Thursday, July 28, 2011

Systems Integrator's Three Worlds

Austrian philosopher Karl Popper has distinguished between Three Worlds:
  • World 1 of physical object and events, accessible by all human beings given the right perceptions or equipment
  • World 2 of mental objects and events, the inner world of human being accesible by only this human, and
  • World 3 of objective knowledge that comprized the products of human thought - ideas, theories, stories, myths etc.
The World 3 objects are frequently encoded as Words 1 objects - books, articles, drawings, paintings that are commonly known as information artefacts.

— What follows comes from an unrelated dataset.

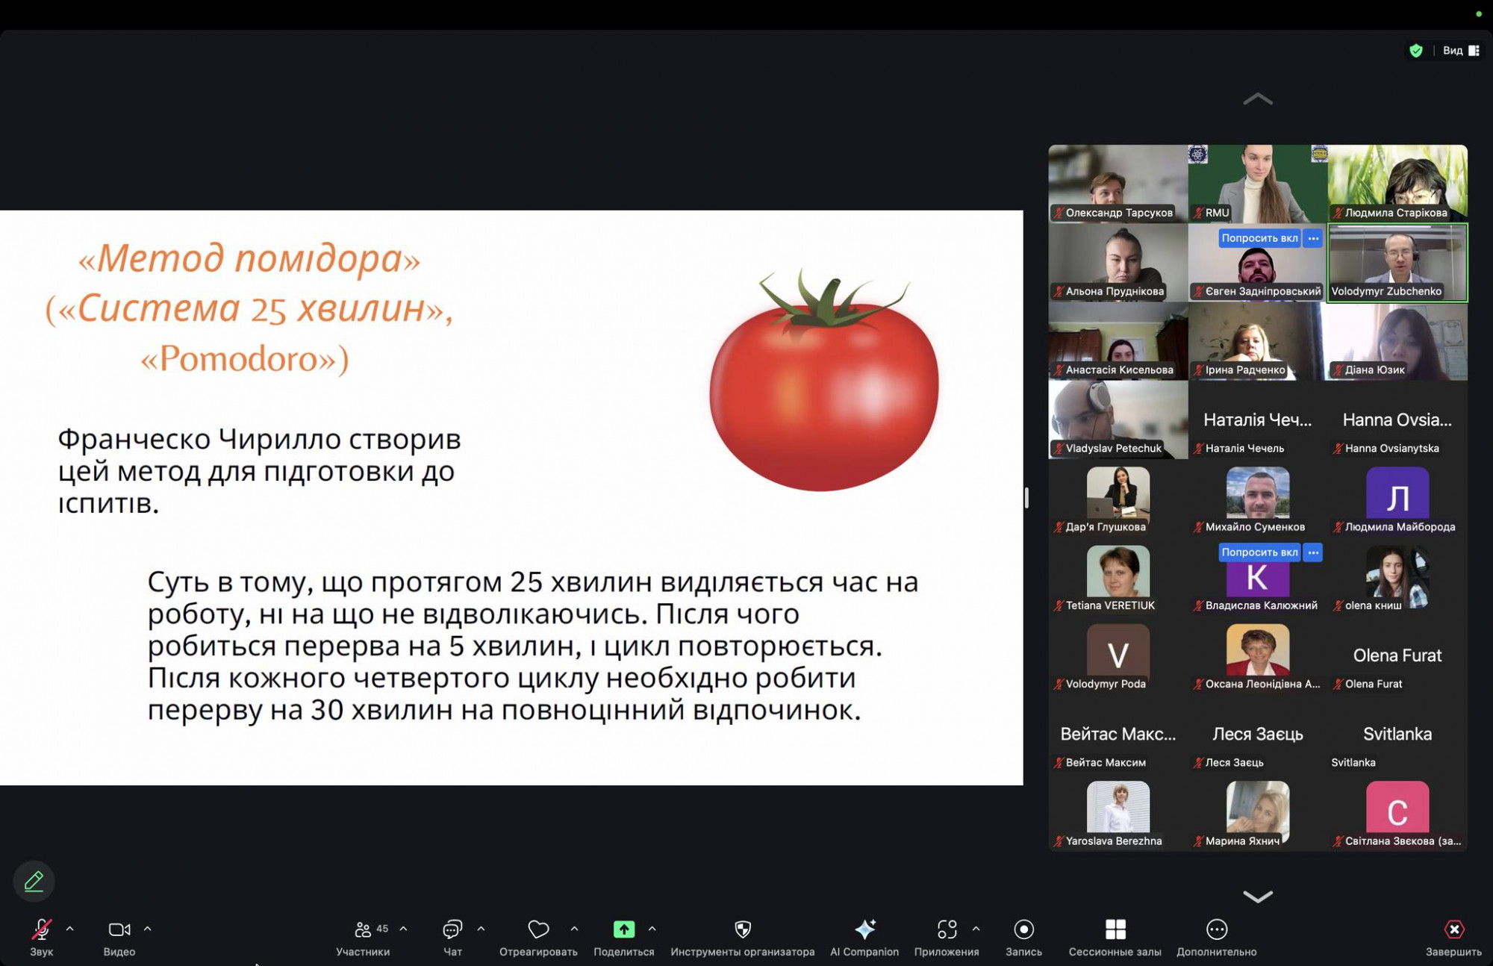
Task: Start recording with Запись button
Action: [1023, 929]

I think that the difference between Systems Integrator/Engineer and Specialty Engineers is fundamental and stems from the difference in their World 3 products (as encoded in information artefacts):
  • Specialty Engineers (SpecIs) encode their mental models in executable information artefacts that allow production of physical objects by machines or skilled humans that don't have to share the engineers mental models. Examples - computer code is used by compiler/builder to encode physical computer file that may be run by a computer, mechanical drawing allows production of parts by workers/robots, electrical diagram allows to produce a circuit.
  • Systems Engineers'/Integrators' mental models are encoded in information artefacts (or even communicated without physical encoding building the common understanding -the pure World 3 object) that are meant to create compatible mental models in the minds of other engineers. In that SE/SI are just like to architects, managers and leaders.
The line of distinction between SE/SIs and SpecIs may move with the evolution of technology - once non-exectutable information artefacts may become executable - one example is executable specifications/models that once needed skilled programmer (SpecI) to convert them to the executable code and now this job can in some cases be done by a machine.

It's common that engineers perform both roles of SE/SIs and SpecIs so they have to be educated in these fairly distinct skill sets.

Summarizing: SpecIs produce executable information artefacts meant to be used in production, SEs/SIs produce World 3 objects meant to communicate mental models between engineers and other professionals, without directly leading to the production.